No, that's not correct. Whether it can kill people or not is orthogonal to whether it's a true physical recall of the car or a software update.

I think that it’s more about using the most appropriate known terminology in order to try to get the most people to do the needful. “recall” sounds more urgent/dire than “software update”, and will likely encourage many more people to take action vs using “software update” or some less familiar terminology. The word “recall” in terms of autos has built up a lot of history/prior art in people’s minds as something to really pay attention to. I have no idea, but perhaps that is why they are going with this known terminology.
The whole point of over-the-air updates is that the owner doesn't need to do anything. For example, both Tesla and Toyota have had bugs in their ABS software that required recalls. The owners of the Toyotas had to physically bring their cars in to get the software update which slows down the adoption drastically. The Teslas received the update automatically and asked for the best time to install the update the next time the owner got in the car.

There are really two issues here. The FSD and the OTA updates. Let's not throw out the baby with the bathwater and blame OTA updates just because Tesla's FSD software is bad. The OTA updates do provide an avenue to make cars much safer by reducing the friction for these type of safety fixes.

> The OTA updates do provide an avenue to make cars much safer by reducing the friction for these type of safety fixes.

True, but let us also acknowledge the immense systems safety downsides of OTA updates given the lack of effective automotive regulation in the US (and to varying degrees globally).

OTA updates can also be utilized to hide safety-critical system defects that did exist on a fleet for a time.

Also, the availability of OTA update machinery might cause internal validation processes to be watered down (for cost and time-to-market reasons) because there is an understanding that defects can always be fixed relatively seamlessly after the vehicle has been delivered.

These are serious issues and are entirely flying under the radar.

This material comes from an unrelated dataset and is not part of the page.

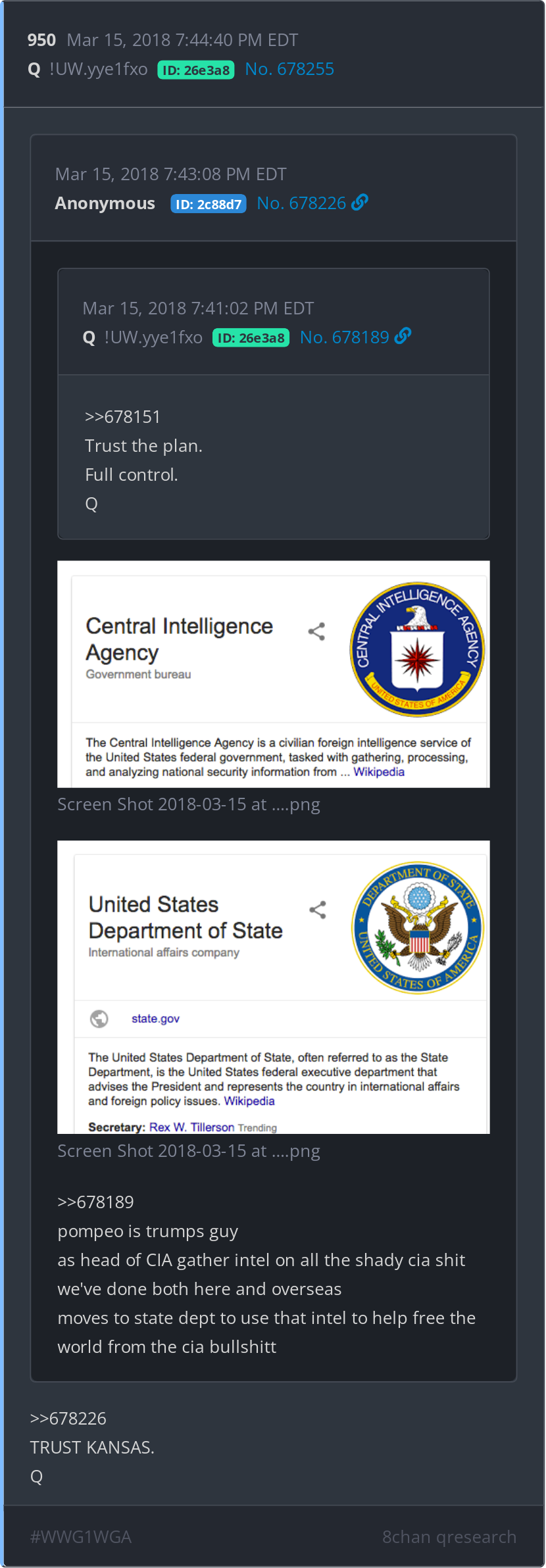Click the >>678151 reply reference
This screenshot has width=546, height=1568.
coord(122,417)
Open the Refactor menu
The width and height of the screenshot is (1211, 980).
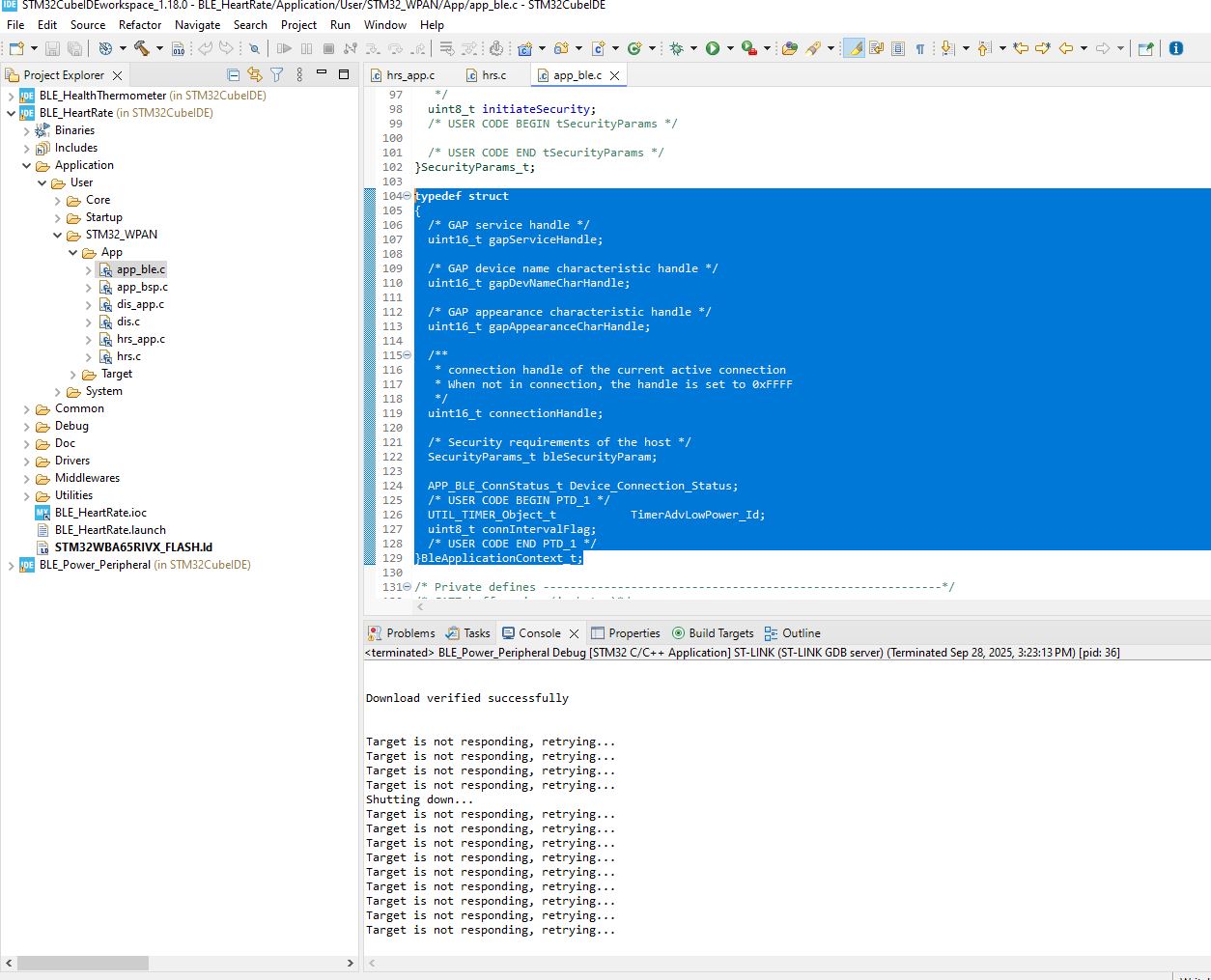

And this is why US automotive regulators need to start robustly scrutinizing internal processes at automakers, instead of arbitrary endpoints.

The US automotive regulatory system largely revolves around an "Honor Code" with automakers - and that is clearly problematic when dealing with opaque, "software-defined" vehicles that leave no physical evidence of a prior defect that may have caused death or injury in some impacted vehicles before an OTA update was pushed to the fleet.

EDIT: Fixed some minor spelling/word selection errors.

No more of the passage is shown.